The Education and Outreach Group of the Byrd Center at The Ohio State University will co-lead Polar Literacy: A Model for Youth Engagement and Learning, an NSF-funded Advancing Informal STEM Learning initiative to improve learning about Earth’s polar regions. Students, informal educators, and scientists will be equipped with new tools to engage youth and families in understanding some of the most remote parts of our planet.

Polar Literacy will bring experiential learning about the poles to youth and building upon past successes of the collaborating institutions. Over the next three years, the project team will work to develop multiple educational programs, or ‘kits’, focused on themes from the Polar Literacy Principles. DataJams, that creatively explore and visualize real polar data, and customized video clips will be assembled for each of the kits. This project will focus on engaging out of school time youth, informal educators, and polar researchers through the 5E learning cycle  and place-based learning about local natural systems. The ultimate goal of the program is to build understanding and appreciation for the polar environments and the people who live and work in these environments.  

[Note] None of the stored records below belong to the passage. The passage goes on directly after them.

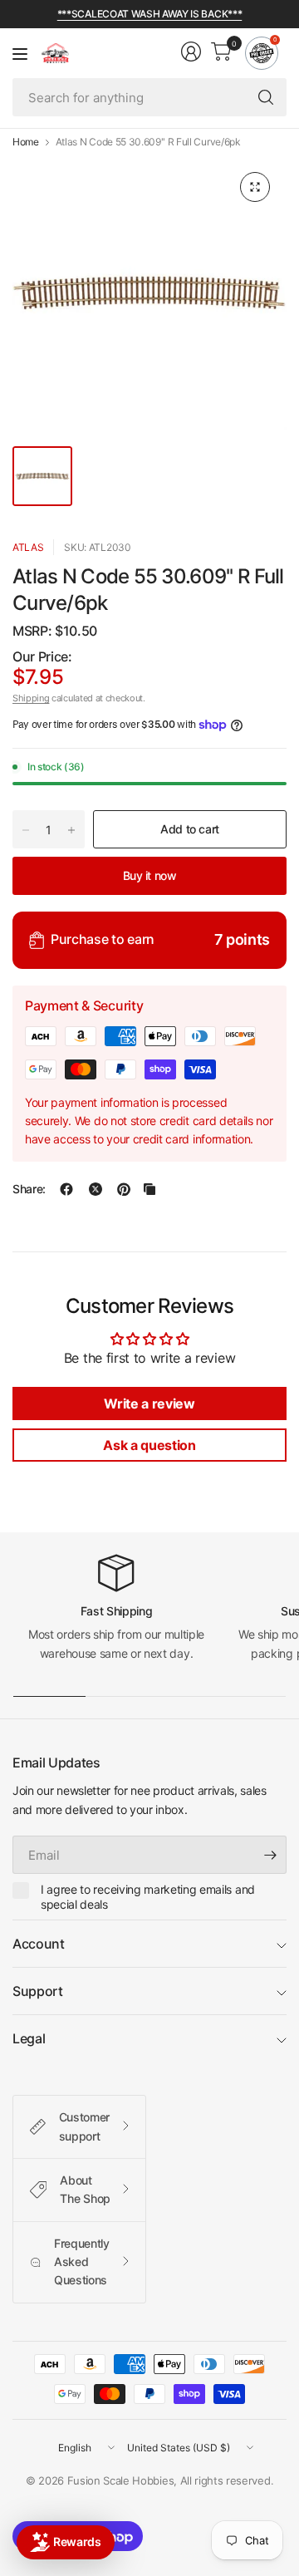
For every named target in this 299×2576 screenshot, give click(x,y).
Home (25, 142)
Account (38, 1943)
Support (37, 1991)
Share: (29, 1189)
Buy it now (150, 875)
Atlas (27, 547)
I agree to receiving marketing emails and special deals (148, 1896)
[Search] (266, 97)
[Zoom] (255, 187)
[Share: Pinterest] (124, 1189)
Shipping (30, 698)
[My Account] (191, 51)
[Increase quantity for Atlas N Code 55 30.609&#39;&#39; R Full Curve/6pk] (71, 830)
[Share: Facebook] (66, 1189)
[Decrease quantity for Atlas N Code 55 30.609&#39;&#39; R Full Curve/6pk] (25, 830)
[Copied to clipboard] (149, 1189)
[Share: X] (95, 1189)
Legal (28, 2038)
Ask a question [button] (149, 1445)
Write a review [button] (149, 1403)
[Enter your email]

A diverse population of students will interact with researchers to learn about scientific processes, ask questions, and make connections to their own lives. In turn, researchers will have an opportunity to showcase their research, learn how to communicate their findings to a broad audience, and build relationships with the general public.

The materials will be collaboratively developed and extensively user tested. Knowledge gained will be applicable broadly to informal STEM (science, technology, engineering, and mathematics) education and more specifically to polar education. The project materials will be distributed through various education networks and offer a replicable model for scientist, including those early in their careers, to engage with youth and families.

The Byrd Center’s efforts will be led by Jason Cervenec and Karina Peggau, with additional contributions from members of the array of research groups based within the center. Polar Literacy will build on the portfolio of outreach programs already offered by the Byrd Center that annual reach more than 11,00 individuals. In total, more than 30 polar scientists will be involved with development and delivery of the educational programs.

The educational materials will be showcased in various informal education settings, including afterschool and museum programs and summer camps in Ohio, New Jersey, Colorado, and Pennsylvania. Collaborators on the project include Camp Oty’Okwa and Franklin County Extension (Ohio); Essex, Mercer, and Monmouth County Extension (New Jersey); CU Science Discovery (Colorado); and The Franklin Institute (Pennsylvania).